The U.S. Elected a Record Number of Indigenous Women to Congress

Yvette Herrell, a Republican, joins Democrats Deb Haaland and Sharice Davids in the House.
Anya Zoledziowski
Toronto, CA
Sharice Davids and Deb Haaland
Sharice Davids (D) is a Ho-Chunk Nation member representing Kansas and 

Deb Haaland (D) is a Laguna Pueblo member representing New Mexico. Photo by Whitney Curtis/Getty Images (left) and MARK RALSTON/AFP via Getty Images (right)

A record-breaking number of Indigenous women—three—have been elected to the House of Representatives: two Democrats and one Republican.

The first two Native American women to ever sit in the House, Democrat Deb Haaland, a Laguna Pueblo member representing New Mexico, and Democrat Sharice Davids, a Ho-Chunk Nation member representing Kansas, were reelected. They’re now joined by Cherokee Yvette Herrell, a Republican representing New Mexico.


New Mexico now has made history by electing an all women of colour roster of state delegates, two-thirds of whom are Indigenous. 

Ruth Buffalo, the only Indigenous woman sitting in North Dakota’s House of Representatives, told VICE News the wins are huge “because it’s showing us our possibilities.”

While Native Americans tend to lean Democrat, the three victors highlight problems that arise when people make broad generalizations about ethnic voting blocs. Buffalo said at state and local levels, diversity in political views is also pronounced.  
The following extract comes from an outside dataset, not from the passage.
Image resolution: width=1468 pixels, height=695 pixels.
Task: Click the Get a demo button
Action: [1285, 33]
“As Indigenous people we just try to support each other, especially since we know how hard it is to run for office or attempt to get into spaces that weren't meant for us, or spaces that were put in place to diminish us,” Buffalo said.
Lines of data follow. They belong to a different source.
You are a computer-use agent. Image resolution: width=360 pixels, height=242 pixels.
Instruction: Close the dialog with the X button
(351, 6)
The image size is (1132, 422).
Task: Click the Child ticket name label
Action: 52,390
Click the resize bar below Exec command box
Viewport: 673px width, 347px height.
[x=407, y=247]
Buffalo, who is Democrat, texted a Republican Indigenous colleague who won her state seat in South Dakota this week. She said her colleague responded, “Thank you so much. We all keep pushing at this from every angle and together we will get great results.”
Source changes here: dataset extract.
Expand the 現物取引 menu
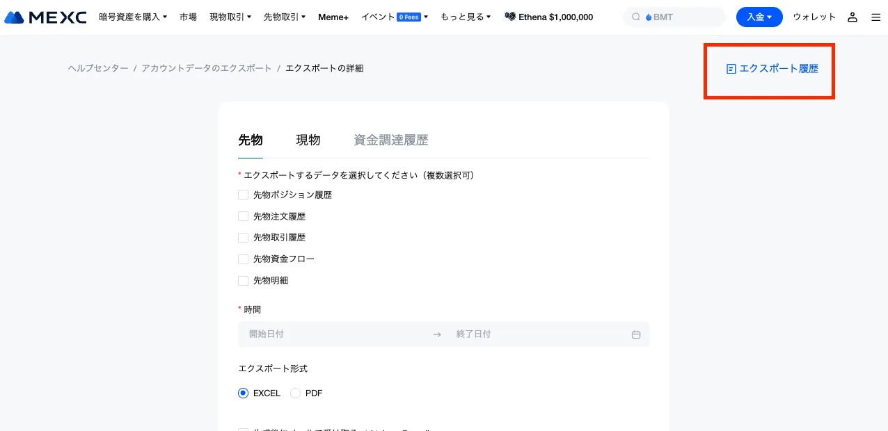 (230, 17)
In total, 18 Indigenous women—nine Republicans and nine Democrats—ran for Congress this year, according to Rutgers, and even though most weren’t elected, Buffalo doesn’t consider it a loss. 

Buffalo said she ran in two elections before earning her spot as state representative. “Now, the women will know what to expect and will stay involved,” she said. “We’ve started laying the groundwork for more representation at all levels of government.”


According to Indian Country Today, Native American candidates won a record six House seats.

Democrats Tom Cole, Chickasaw, Cherokee representatives Markwayne Mullin, and Native Hawaiian Kaiali’i “Kai” Kahele also won seats. 

The Senate has had four Indigenous senators to date, but they’ve all been men.